Passage to read ::
Content starts
That's a good idea. Thanks.  Another thing my vet had suggested is that it may be helpful to steam him in the bathroom for a few minutes every day, since this is likely to be related to inflammatory particles in his air sacs. My pet theory is that this is related to the fact that my parents (well, and I did too) let him spend like 10 years shredding cereal boxes that were hung from the top of his cage. So now I wonder if he has something like a factory worker's inflammatory lung disease from all of the dust he's inhaled over time. I know that's really un-scientific, but it would account for his symptoms.


----------



## srtiels (May 1, 2009)

*10 years shredding cereal boxes that were hung from the top of his cage. *
---------------------------------

Un-scientific or not, this very well could be the root of the problem. Good thinking again. Paper products consist of very fine hairlike (only smaller/microscopic) fibers that can get into the sinus cavitys and air sacs.

I have to look thru my herb books but herbs that act as an anti-inflammatory are: 

*Astragalus* immunostimulant, antibacterial, antiviral, anti-inflammatory, and diuretic

*Chamomile* topically it can help reduce inflammation

*Celery leaves, stalks, seeds* anti-inflammatory, diuretic, aphrodisiac

*Goldenseal* for inflammation of mucous membranes 

These are just a few....


----------



## bjknight93 (Nov 13, 2011)

It's possible; I wonder if that would show up on x-ray. But then if stuff showed up in his lungs on x-ray you might worry what else that could be.


----------



## enigma731 (Aug 12, 2011)

I wish we had been smarter about what we let him play with, but at the time we didn't know any better.  He and Roo are not allowed to have cardboard anymore. Well, she's never been allowed to have it. I took his away last summer when he was initially treated for allergies, but then I think my family started giving it to him again after I moved and before I brought him here. >.< 

From what you listed, it sounds like Goldenseal might be the most helpful for an air sac problem. How would you recommend giving it to him?


----------



## enigma731 (Aug 12, 2011)

bjknight93 said:


> It's possible; I wonder if that would show up on x-ray. But then if stuff showed up in his lungs on x-ray you might worry what else that could be.


We've talked several times about xray, and basically the vet feels that it would just show inflammation or no inflammation. The resolution isn't good enough to really determine what's causing the opacity of it's there. And we basically KNOW the inflammation is there from his symptoms. So it would be a lot of risk for not much benefit.
Content ends
Requirement A ::
Update the thread about the pet bird's air sac inflammation by writing out its text between "I have to look" and "just a few....", inclusive, with "herb books" changed to "herbal references".
Requirement B ::
Write what comes next in the forum thread about the pet bird's air sac inflammation, starting after its final post.

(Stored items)
Content starts
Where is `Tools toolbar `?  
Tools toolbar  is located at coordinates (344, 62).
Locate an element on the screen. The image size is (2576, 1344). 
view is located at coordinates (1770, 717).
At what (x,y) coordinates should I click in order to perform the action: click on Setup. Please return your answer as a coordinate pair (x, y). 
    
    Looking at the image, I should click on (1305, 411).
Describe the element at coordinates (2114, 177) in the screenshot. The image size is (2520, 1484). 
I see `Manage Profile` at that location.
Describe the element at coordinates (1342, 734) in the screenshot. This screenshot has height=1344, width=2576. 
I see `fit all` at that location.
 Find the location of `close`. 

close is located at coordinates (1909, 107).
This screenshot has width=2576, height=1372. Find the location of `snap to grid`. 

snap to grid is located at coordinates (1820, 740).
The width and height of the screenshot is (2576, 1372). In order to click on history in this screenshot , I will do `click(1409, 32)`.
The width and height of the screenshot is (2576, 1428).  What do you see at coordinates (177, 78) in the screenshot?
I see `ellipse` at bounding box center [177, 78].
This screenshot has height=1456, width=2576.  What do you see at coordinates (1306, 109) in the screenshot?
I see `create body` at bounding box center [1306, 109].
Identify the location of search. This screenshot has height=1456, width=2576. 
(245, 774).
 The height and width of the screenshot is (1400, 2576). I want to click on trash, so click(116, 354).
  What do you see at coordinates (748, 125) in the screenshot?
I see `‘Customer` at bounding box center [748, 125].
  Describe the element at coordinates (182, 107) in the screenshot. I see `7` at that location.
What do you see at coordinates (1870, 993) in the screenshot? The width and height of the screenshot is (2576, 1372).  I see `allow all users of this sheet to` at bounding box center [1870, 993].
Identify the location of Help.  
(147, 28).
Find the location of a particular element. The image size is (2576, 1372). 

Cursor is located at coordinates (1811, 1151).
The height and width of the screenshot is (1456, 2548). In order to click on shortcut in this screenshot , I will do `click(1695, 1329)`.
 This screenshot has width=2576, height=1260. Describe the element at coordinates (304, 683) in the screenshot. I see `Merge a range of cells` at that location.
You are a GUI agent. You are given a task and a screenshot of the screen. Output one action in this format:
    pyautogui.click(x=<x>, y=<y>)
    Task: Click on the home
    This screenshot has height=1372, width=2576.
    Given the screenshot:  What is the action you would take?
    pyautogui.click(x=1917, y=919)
Content ends
Task output A ::
I have to look thru my herbal references but herbs that act as an anti-inflammatory are: 

*Astragalus* immunostimulant, antibacterial, antiviral, anti-inflammatory, and diuretic

*Chamomile* topically it can help reduce inflammation

*Celery leaves, stalks, seeds* anti-inflammatory, diuretic, aphrodisiac

*Goldenseal* for inflammation of mucous membranes 

These are just a few....

Task output B ::
----------



## srtiels (May 1, 2009)

*It's possible; I wonder if that would show up on x-ray*

Here is a pix of a ruptured air sac for illustration only. The inside of the air sac is sticky, which is how the air sac can self-heal, if when deflated the edges can touch and adhere together. But in being sticky (lack of a better word) fine fibers can adhere to the inside of the sacs, which would thicken the tissue and also contribute to a slight crackling sound when restrained and breathing. BUT they would show up as a shadow on the air sacs with X-ray.


----------



## enigma731 (Aug 12, 2011)

srtiels said:


> BUT they would show up as a shadow on the air sacs with X-ray.


Unfortunately, so would fungal plaques, scarring from bacteria, or inflammation from allergies. It all looks the same. I asked about this specifically when I was there on Friday.


----------



## srtiels (May 1, 2009)

*From what you listed, it sounds like Goldenseal might be the most helpful for an air sac problem. How would you recommend giving it to him?*

My favorite route of treatment has always been with a herbal extract (non-alcohol) in the water, 10 drops to 8 oz, change 2-3 times a day for 7-10 days.


----------



## enigma731 (Aug 12, 2011)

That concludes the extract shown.